AIMS On-Line for early September 2001
Here is what's new at AIMS, Atlantic Canada's Public Policy Think Tank
The Purchaser Provider Split
Johan Hjertqvist explores the shift from public monopolies to market services. The success in Sweden of public policy experiments that have embraced the principles of competition and choice are driving a fundamental shift in opinion towards free choice, competition and diversity.
National Post lauds AIMS’ analysis of region’s woes
In taking a serious look at recent proposals for new economic development spending in Atlantic Canada the National Post turned to “Retreat from Growth” as a definitive source for why this is not the way to go. “Retreat from Growth” is AIMS’ most recent book and a finalist for the Donner Book Prize for the best public policy book of 2000. In it, author Fred McMahon notes that by the late 1960s, employment and business activity in Atlantic Canada had nearly caught up to the rest of the country, after suffering years of stagnation, only to lose that ground and more after 1972 when then prime minister Pierre Trudeau lavished transfers, economic development schemes and improved unemployment insurance benefits on the region.

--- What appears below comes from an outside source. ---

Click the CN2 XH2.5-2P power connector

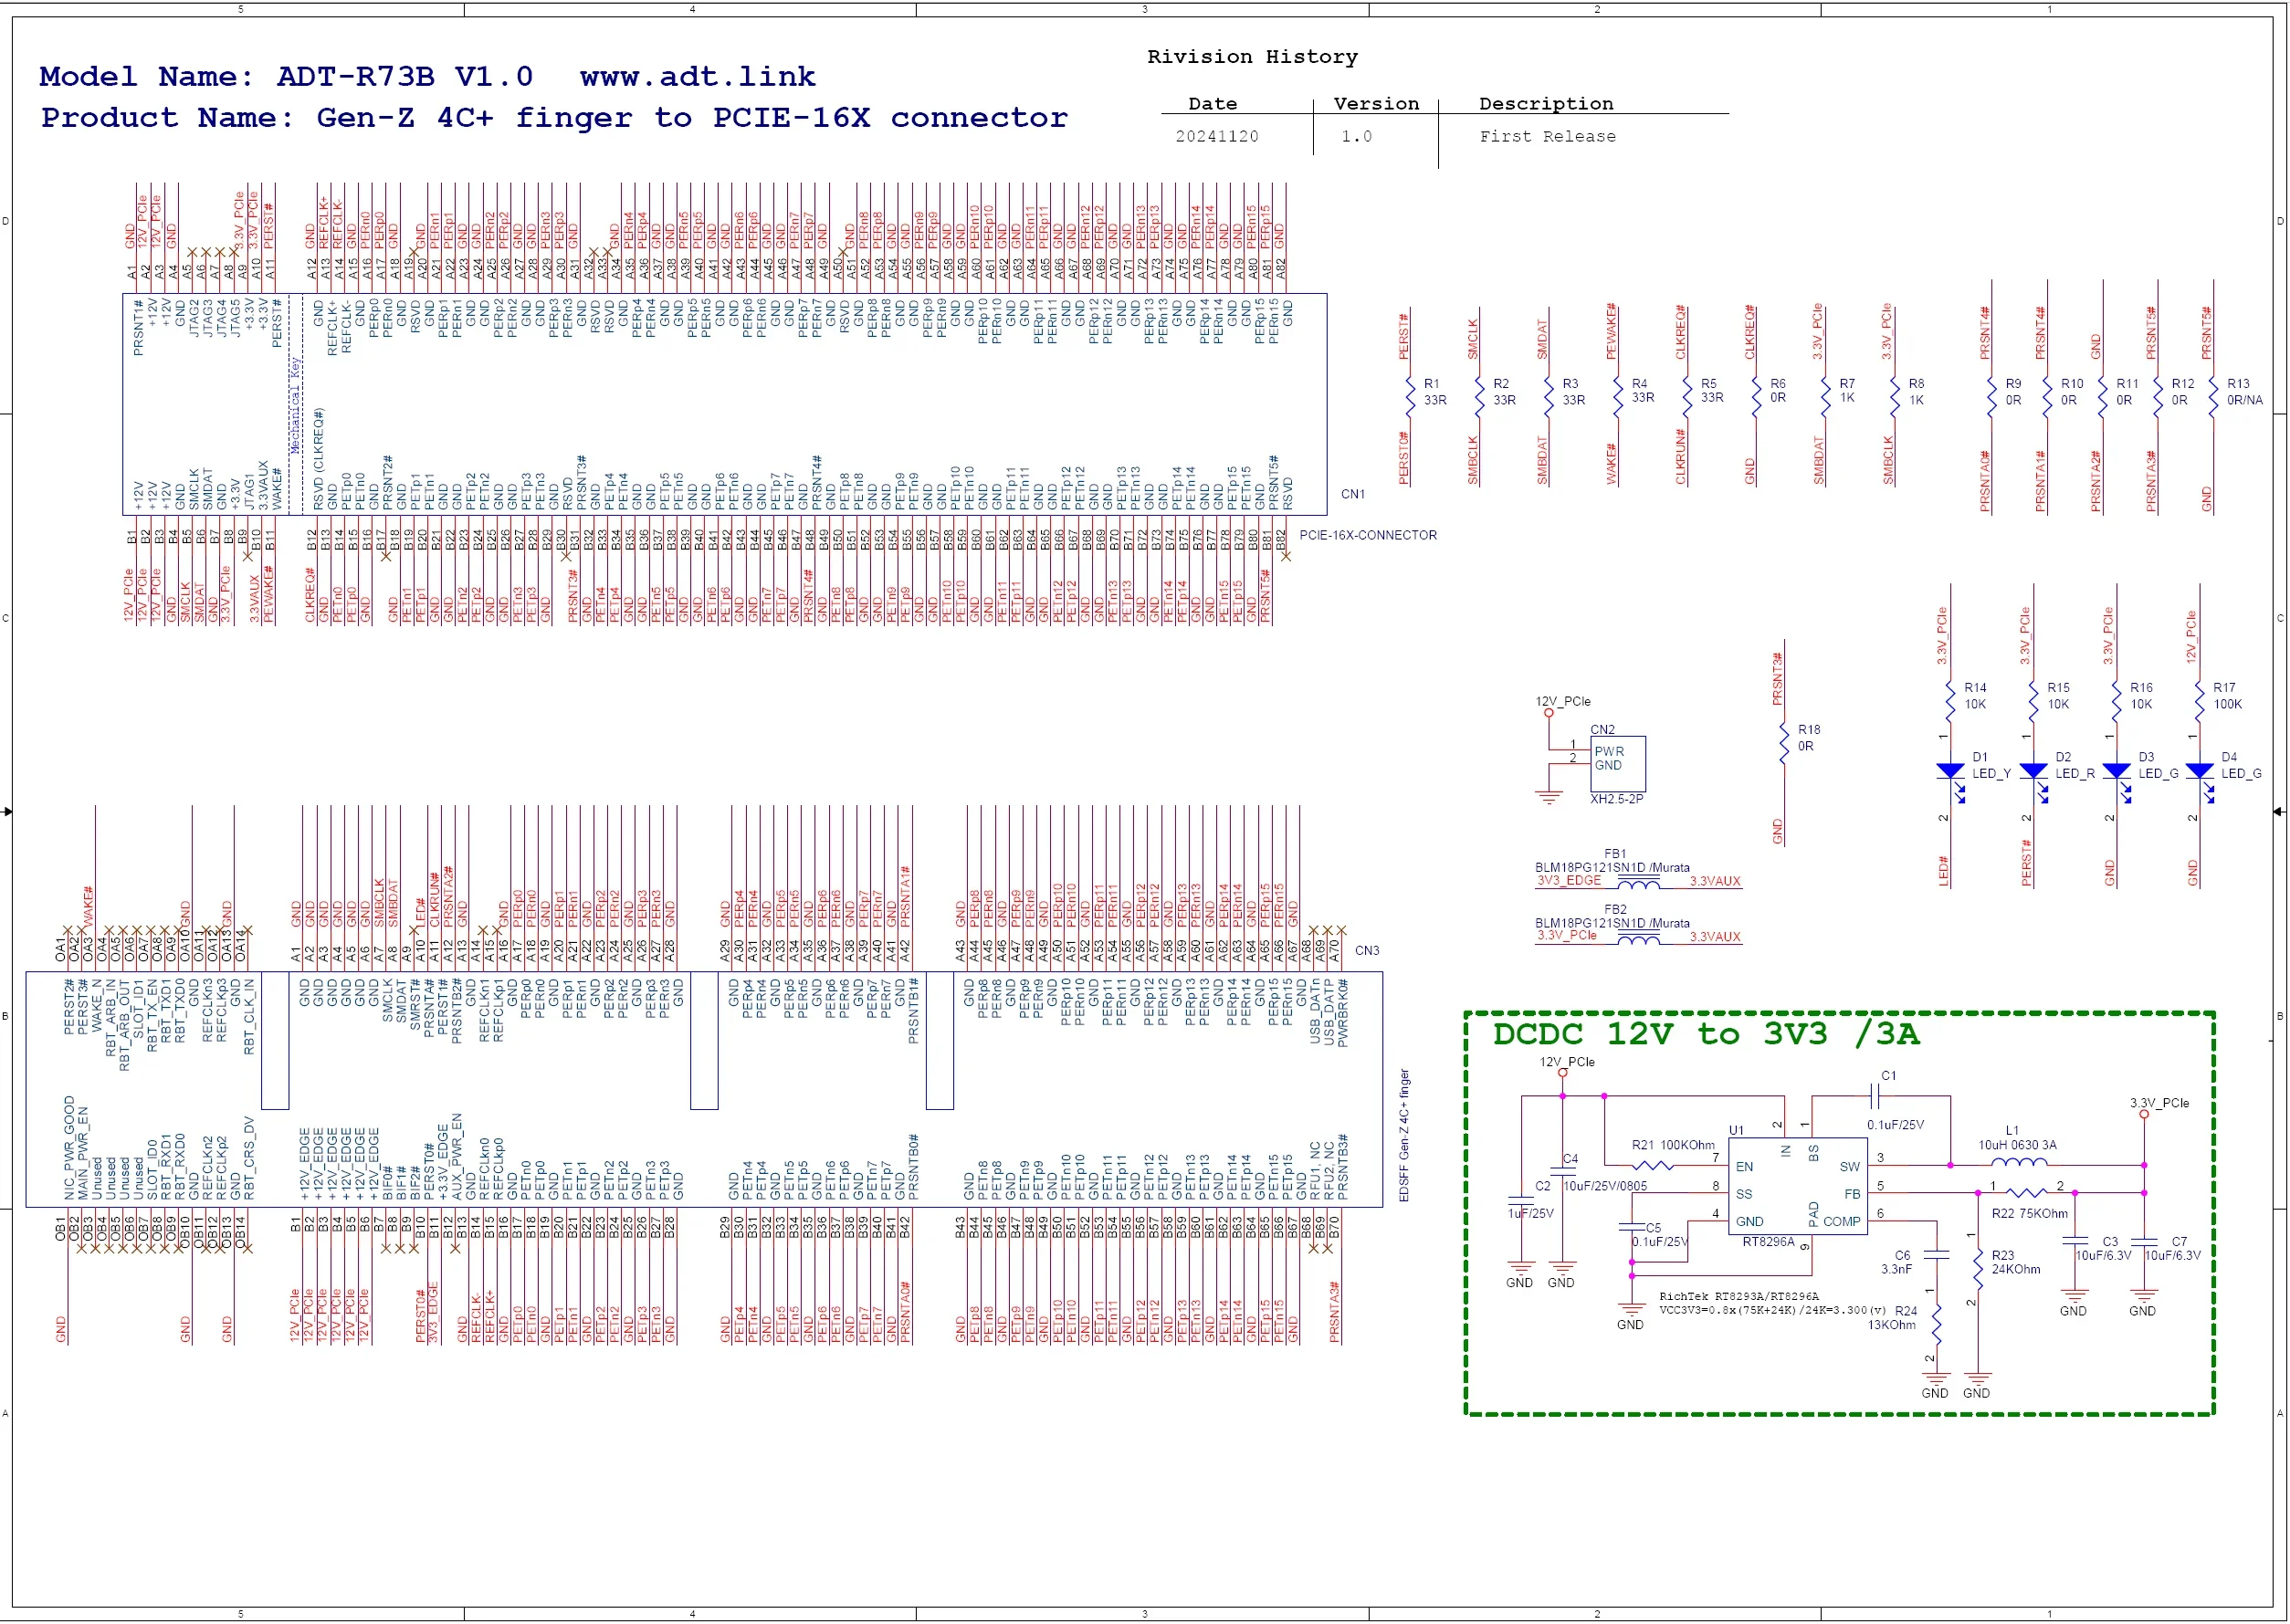[1617, 763]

Atlantic Business and AIMS equalization studies
In the August/September edition of Atlantic Business the Honourable John Crosbie, former federal minister and current AIMS Board member, profiles two recent AIMS studies on equalization. In the first part of a serial article for upcoming issues Crosbie argues there can be no question that equalization is a generous program but he looks beyond this generosity to question its effectiveness. Looking at the continuing gaps in provincial fiscal capacity he concludes equalization has failed of its basic intent. Recognizing this failure, Crosbie says we must now look at ways to fix the problem.
Spinning the Economic Story
In this piece, Daily News columnist Parker Barss Donham takes aim at the position of the Atlantic Institute for Market Studies on equalization. Donham responds aggressively to the ideas put forward in two recent AIMS papers, papers that have prompted a debate in the national press on the merits of reform to the current equalization system. Arguing that equalization is achieving its intended goal of delivering reasonably comparable services at reasonably comparable levels of taxation Donham dismisses the idea that equalization has any relationship to economic development or the slow rate of growth in Atlantic Canada.